The IREB was born out of the vision of our founder Karl Schott to define requirements engineering (RE) as an independent discipline that is more uniform, comparable, and professional worldwide. His goal was to avoid misunderstandings, change requests, delays, and unplanned additional costs in projects.

Starting point: Why was the IREB needed?

In the early 2000s, requirements engineering was recognized as a success factor in projects, but:

  • –    there was no internationally standardized curriculum for it
  • –    training was highly heterogeneous (depending on the company, university, trainer, method)
  • –    many projects suffered from unclear, contradictory, or poorly coordinated requirements
  • –    and, in addition, there was no comparable proof of competence for RE expertise

In practice, this led to a need for standardization, as identified by our CEO Karl Schott. He defined the minimum requirements for “good” requirements engineering, regardless of whether you work in an agile, classic, or hybrid environment. Karl Schott founded the D-A-CH Board in 2003 with the aim of introducing a uniform standard in German-speaking countries.

Foundation: How was the IREB established?

Based on the D-A-CH Board, which played a leading role, the IREB was founded several years later as an internationally oriented, independent organization. Since day one, Spirit in Projects has been closely associated with what for many organizations is still the gateway to professional requirements engineering: IREB® certification.

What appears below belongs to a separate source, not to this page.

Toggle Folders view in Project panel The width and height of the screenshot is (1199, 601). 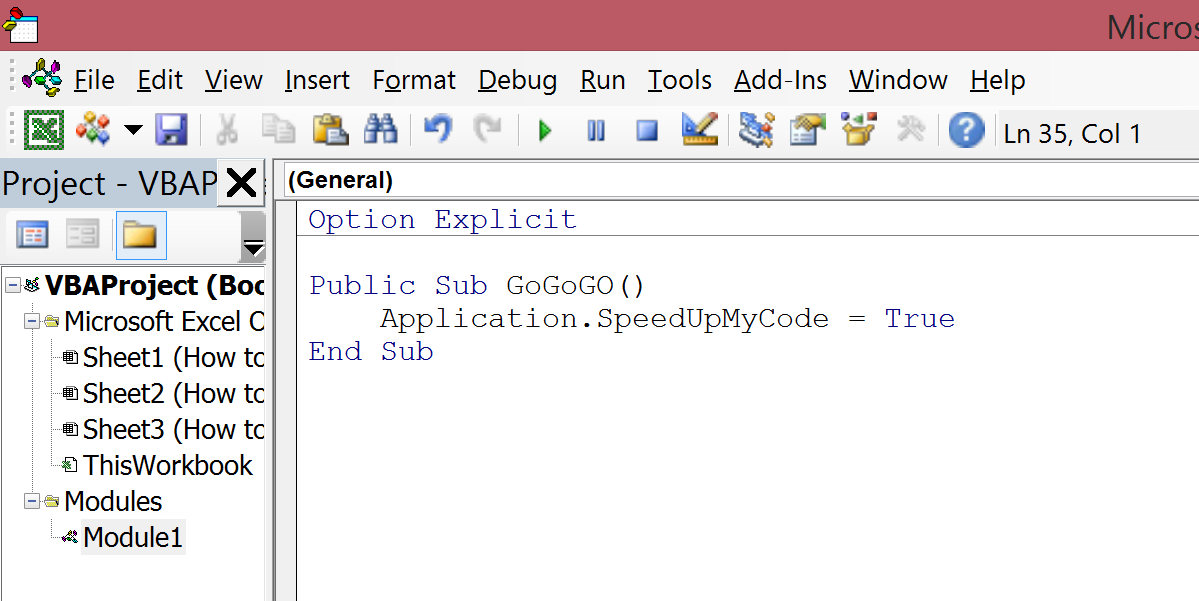click(140, 236)
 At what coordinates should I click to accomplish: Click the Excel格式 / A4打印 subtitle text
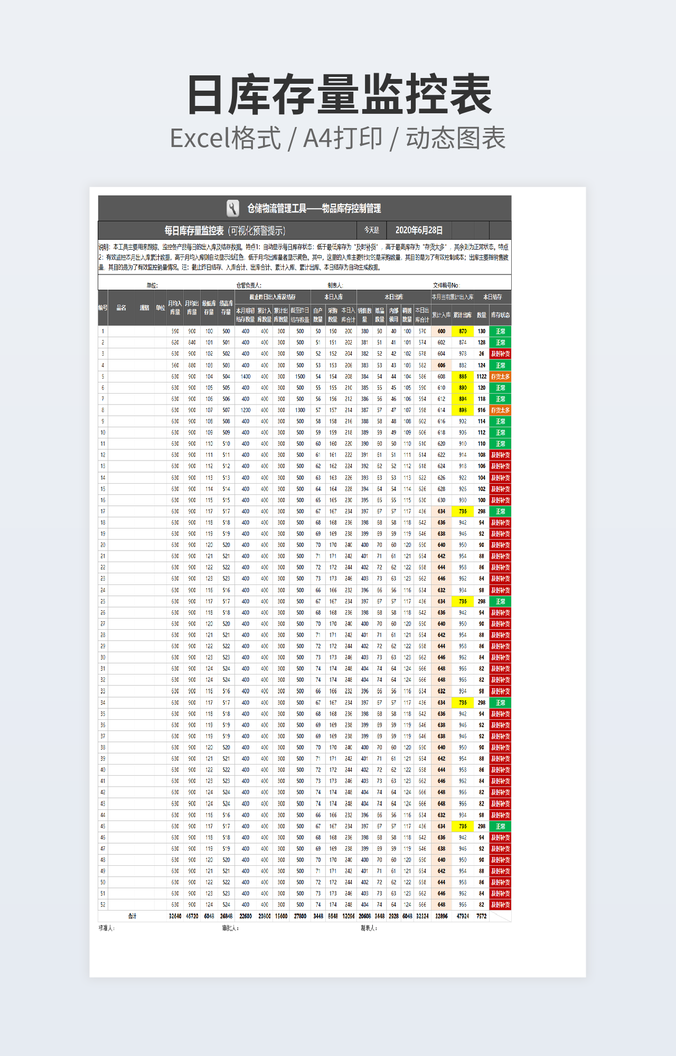coord(338,138)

  • a neutral body that coordinates content,
  • defines publicly accessible basic knowledge (syllabus)
  • and awards certifications based on this

What happened next?

As the IREB proved so popular, it was further internationalized and disseminated. An internationally standardized syllabus and exam questions were developed and rolled out in international training and examination networks. Since then, the IREB has been regarded by many companies as the qualification standard for business analysts, requirements engineers, product owners, and others.

As Austria’s leading IREB partner, we are very proud to offer RE courses. You can find our current courses at: https://spiritinprojects.com/requirements-engineer/

IREB / CPRE Platinum Certification

IREB/CPRE Platinum Certification

We have been IREB/CPRE Platinum certified since the beginning of the year.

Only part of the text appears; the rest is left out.